Parisa Gilani and Yasamin Razeghi
For several years, the domestic markets of manufacturing organizations have started to reach maturity and companies have sought to expand their international operations in order…
Abstract
Purpose
For several years, the domestic markets of manufacturing organizations have started to reach maturity and companies have sought to expand their international operations in order to grow. This has meant that there has been an increasing emphasis on the debate on whether companies should remain global or localize their marketing mix, and to what extent each element should be adapted or standardized. The paper aims to explore the degree to which manufacturing organizations need to standardize or adapt elements of their marketing mix. It demonstrates how a balance can be created between global and local approaches.

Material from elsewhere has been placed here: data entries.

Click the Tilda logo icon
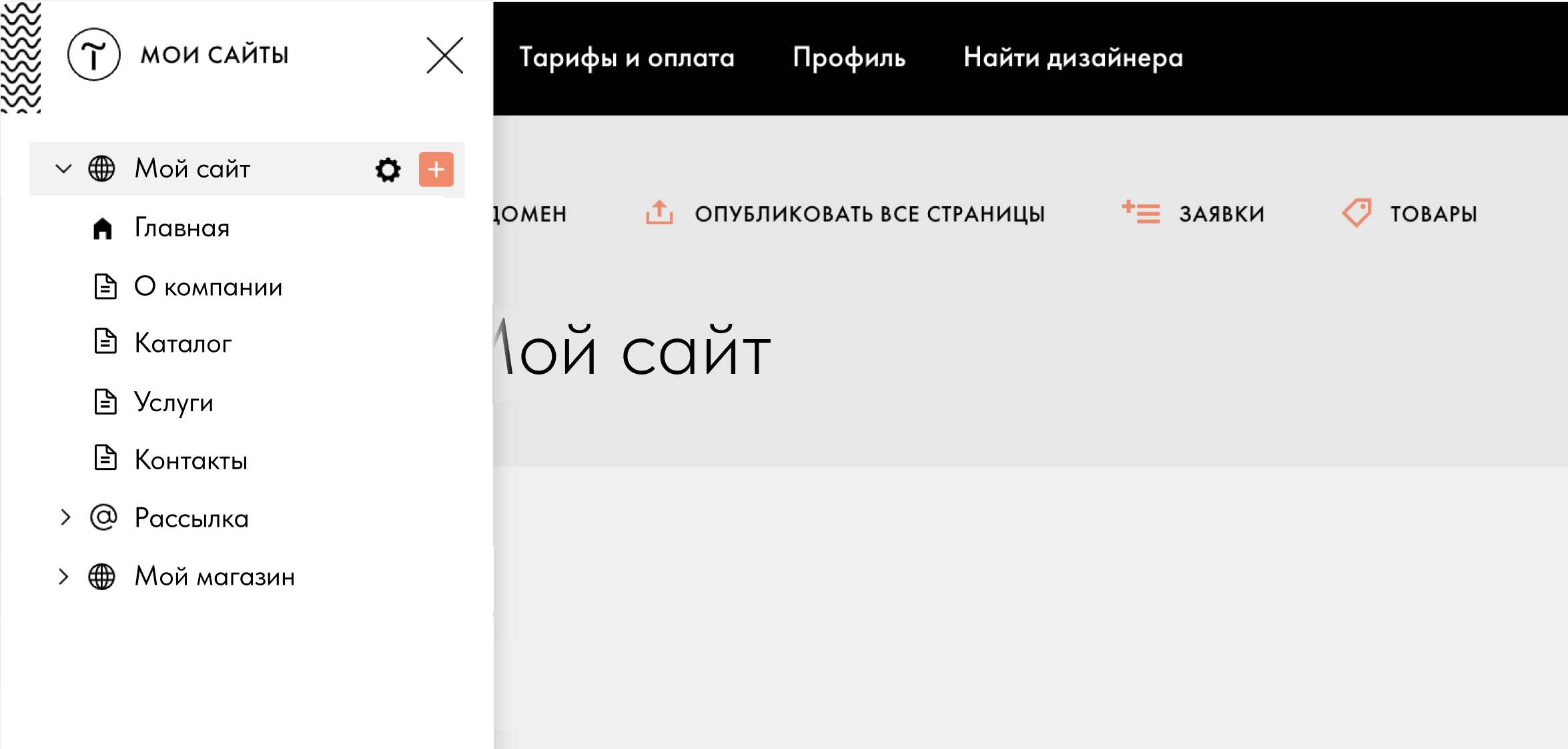 [93, 55]
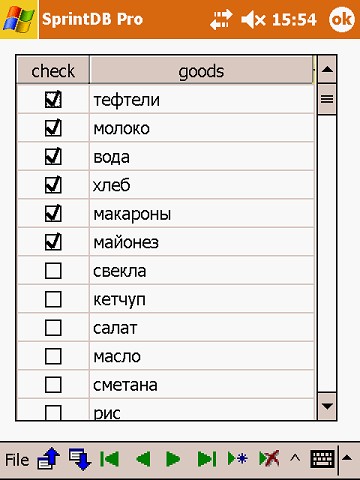This screenshot has height=480, width=360.
Task: Add a new record icon
Action: (x=238, y=459)
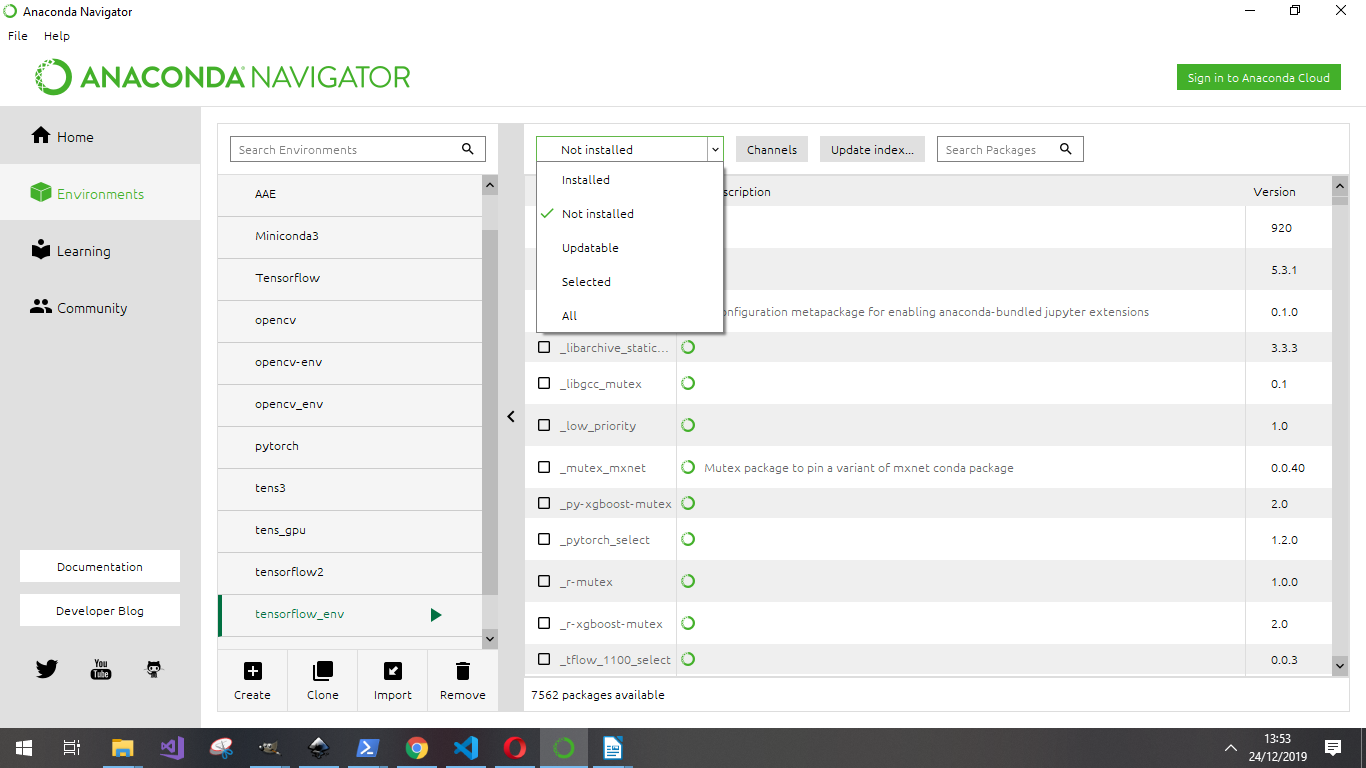This screenshot has height=768, width=1366.
Task: Click the Update index button
Action: [x=872, y=150]
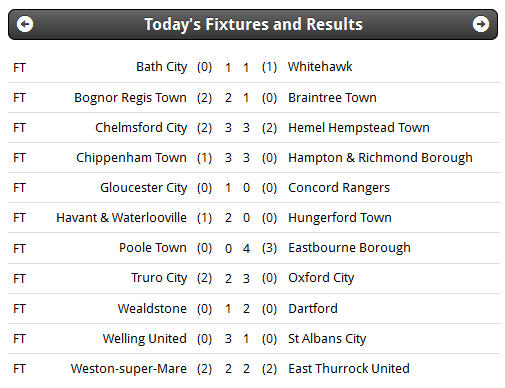This screenshot has height=388, width=505.
Task: Open Bath City team link
Action: point(162,67)
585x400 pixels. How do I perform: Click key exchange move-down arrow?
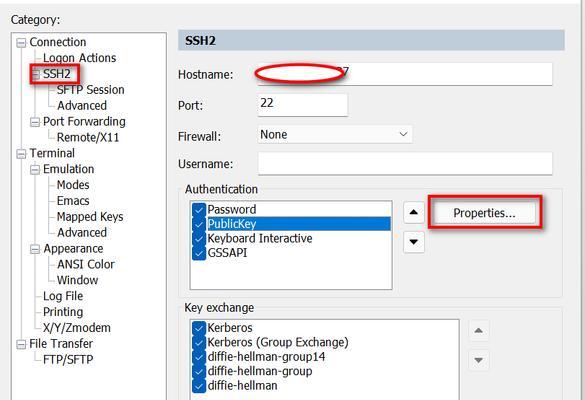pos(479,360)
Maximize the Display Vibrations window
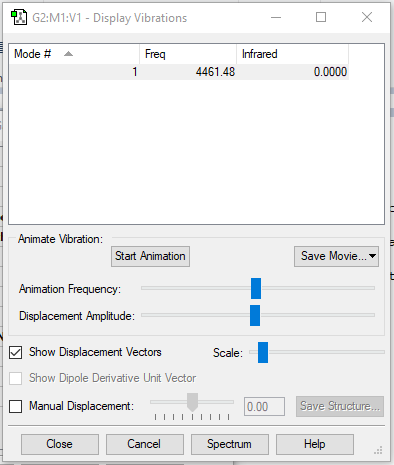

Design/methodology/approach
The paper defines the key concepts of adaptation and standardization and outlines contrasting viewpoints in the literature. It uses existing frameworks as a basis for analysis. The use of case study examples that demonstrate both international brand failures and brand successes shed light on balancing local and global markets.
Findings
The paper provides insight into the different approaches that manufacturing organizations can follow when expanding into international markets. The paper argues against the statement “manufacturing organizations are either mindlessly global or hopelessly local” and demonstrate that manufacturing organizations can successfully combine a global and local approach if they carefully choose the elements that they adapt or standardize.
Originality/value
This paper is based on previous research between manufacturing companies operating in Europe and the Middle East. It is therefore vocationally original. It is of value to manufacturing companies, which need to understand how they can balance global and local markets.